Our health and care system is under pressure and showing signs of strain. An ageing population means more patients, with more complex problems. Advances in treatment, drugs and technologies means better outcomes, but puts further pressure on services.

Trust Chief Executive Hugh McCaughey says, "Transformation is key. Year on year the pressure is growing, faster than we as a society can resource it. The same reality is being felt, not just in the UK and Ireland but across the world.  If we do not transform now, we will not be able to sustain services into the future.

It is also important to recognise the changes that we have been making.  Twenty years ago in mental health services, we institutionalised thousands of people.  Now our model is based on recovery, reducing the stigma and allowing people to live as normal members of society instead of being hidden away. Deaths from acute illnesses, which killed people a decade ago, have been reduced significantly. Deaths from heart attack have halved, survival rates for cancer improved and modern methods allow many stroke patients to survive and lead normal lives again. Premature babies are likely to survive and flourish, and people with learning disability can expect to live long and fulfilling lives. This is how we know we have the staff, the experience and the history to meet the challenge of transformation.

The South Eastern Trust is moving forward in line with the Bengoa report and the 18 actions set out in the Ministerial Vision “Delivering Together”,  which puts people at the centre of all we do. The focus is on enabling people to stay well, on providing care or support in the community whenever possible, and in high quality acute centres when specialist intervention is required."
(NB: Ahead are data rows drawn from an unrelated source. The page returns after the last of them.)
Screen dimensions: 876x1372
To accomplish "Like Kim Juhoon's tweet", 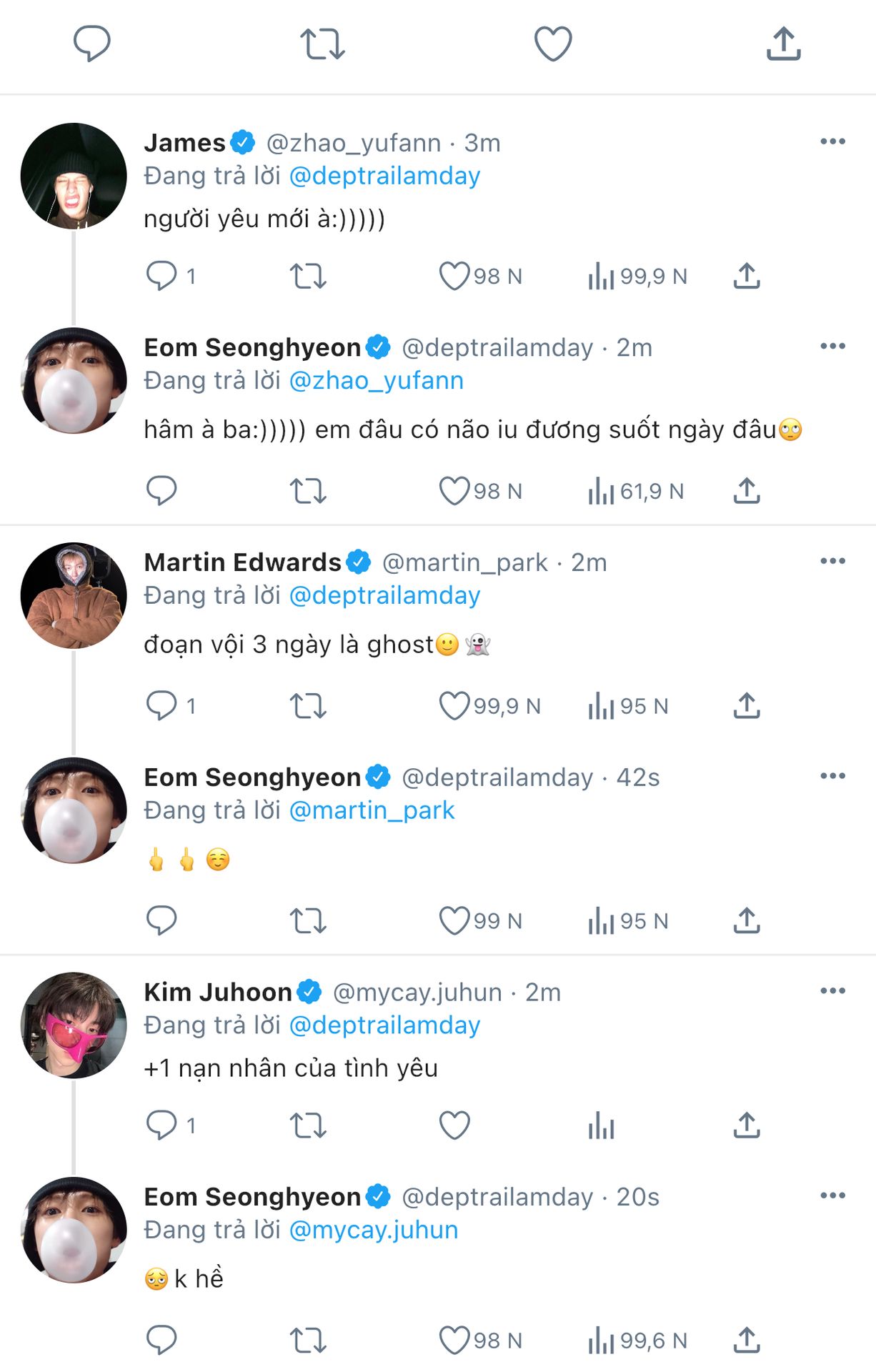I will 454,1125.
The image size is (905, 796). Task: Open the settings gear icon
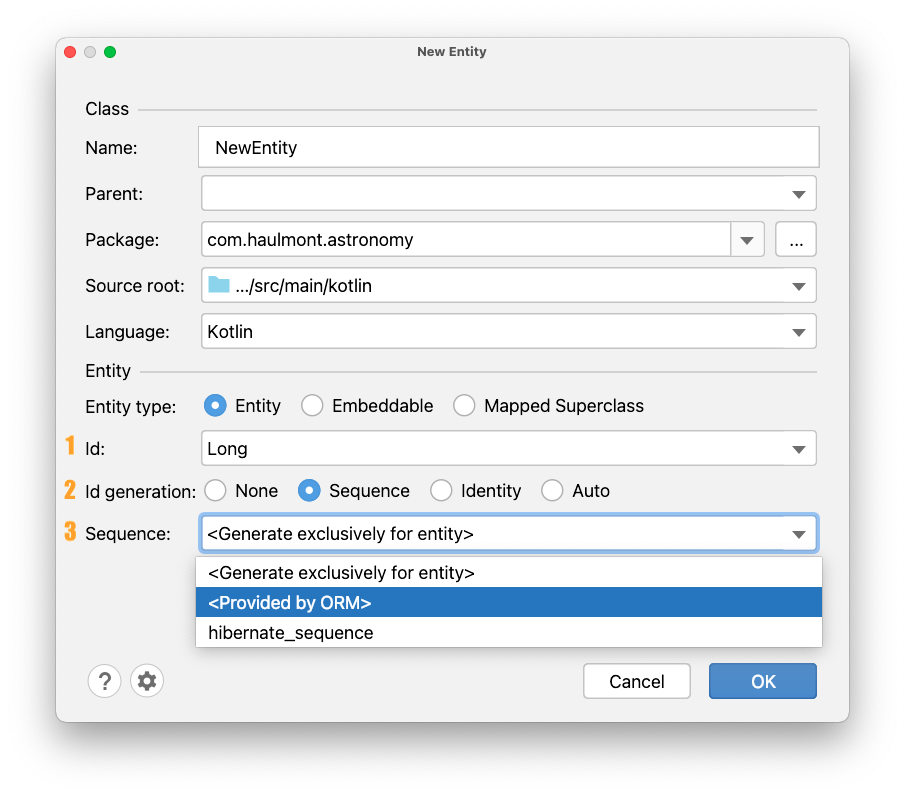pyautogui.click(x=147, y=681)
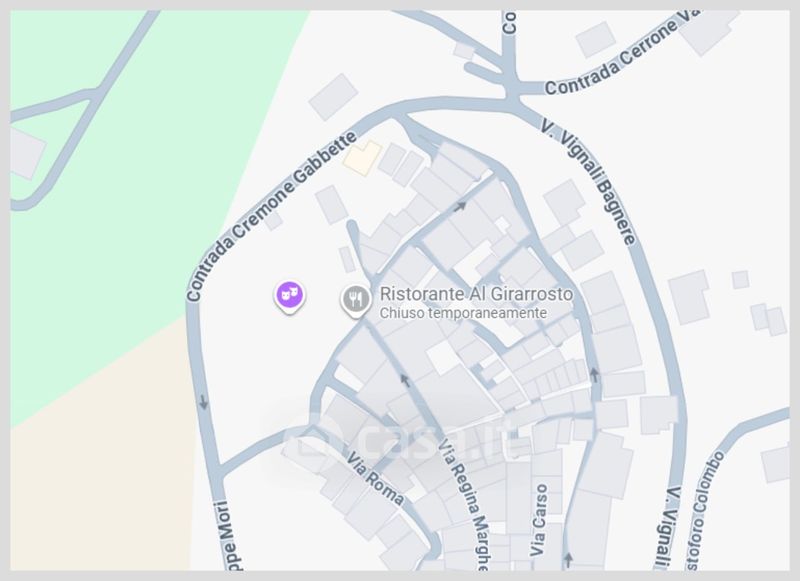This screenshot has height=581, width=800.
Task: Click the Via Roma street label
Action: [376, 478]
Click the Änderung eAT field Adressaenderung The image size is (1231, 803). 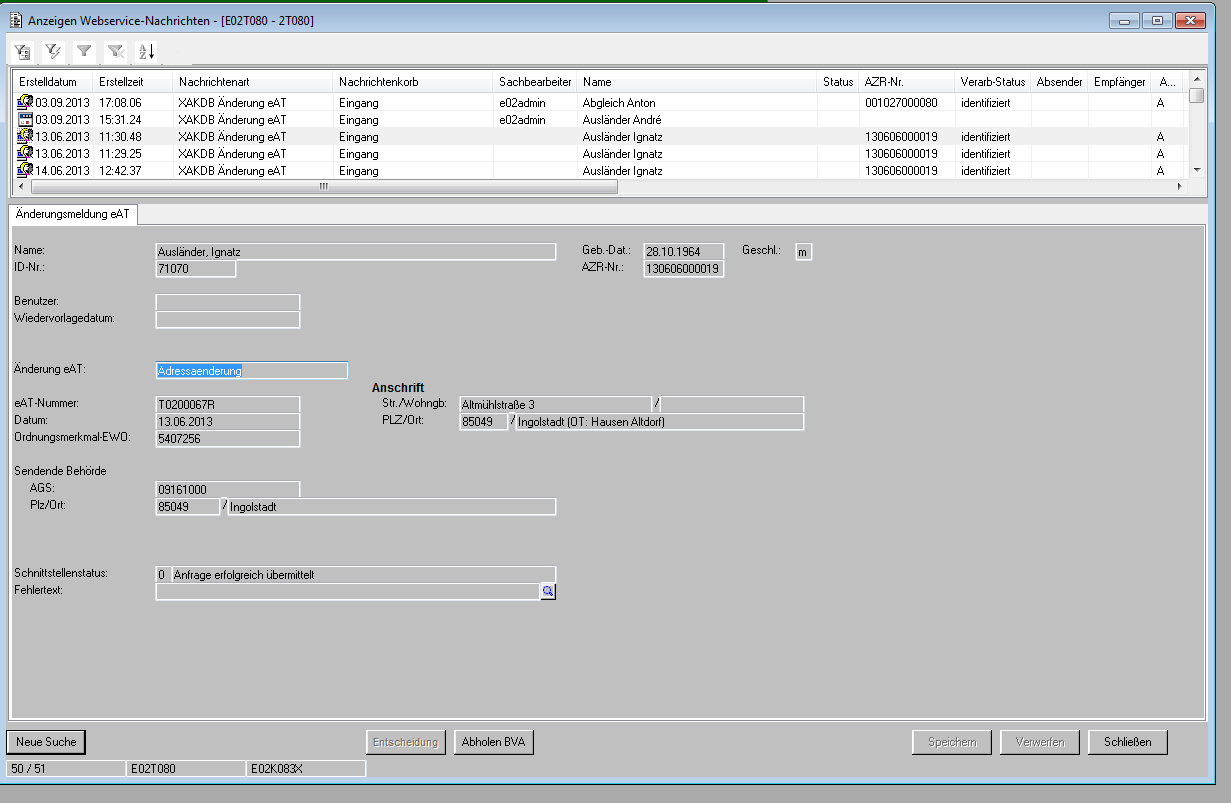click(252, 370)
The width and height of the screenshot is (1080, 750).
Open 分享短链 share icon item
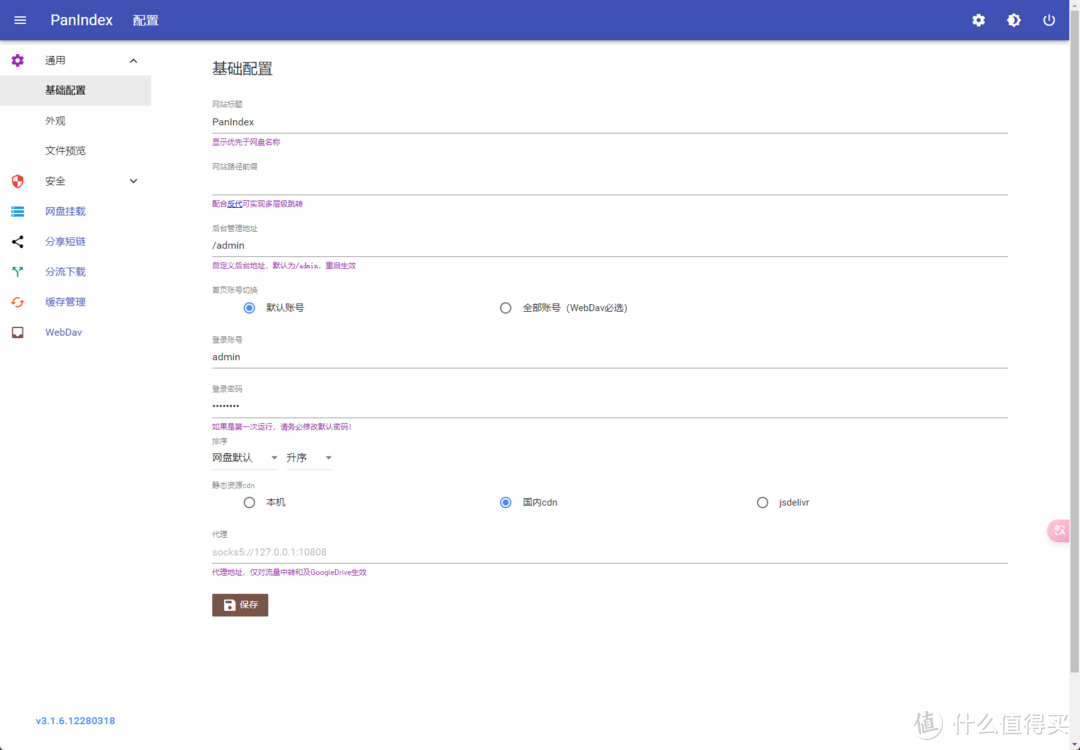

On this page you will find examples of innovations, initiatives and service improvements which are taking us along the road of transformation.


5. Control Room & Discharge Lounge

Dozens of staff from across multiple disciplines within the Trust work together to ensure patients can be admitted and discharged from hospital in a timely fashion, improving patient flows.

4. Urology Ambulatory Clinic - Ulster Hospital

The Urology Ambulatory Clinic helps us to continue with elective urology despite the constant pressure from emergency admissions.

It allows patients rapid access to Urology following recent surgery to facilitate early discharges. It is also a point of contact for our long term patients to avoid multiple A&E admissions, so they can receive appropriate specialist care.

3. Cardiac CT Scanner - Ulster Hospital

The world’s first dedicated CT heart scanner has been installed at the Ulster Hospital. It can image the heart in less than a single heartbeat, in fact it takes point two four of a second. This means the cardiologist can immediately diagnose or rule out heart disease.

2. Downe Rapid Assessment Centre

In the Downe Hospital, elderly patients can be diagnosed and treated in the Frail Elderly Rapid Assessment Unit, as an alternative to the busy Emergency Department.

1. Day of Surgery Admissions Unit (DOSA)

The Day of Surgery Admission Unit in the Ulster Hospital optimises bed use by allowing patients to arrive on the day of their surgery, instead of being admitted the previous evening.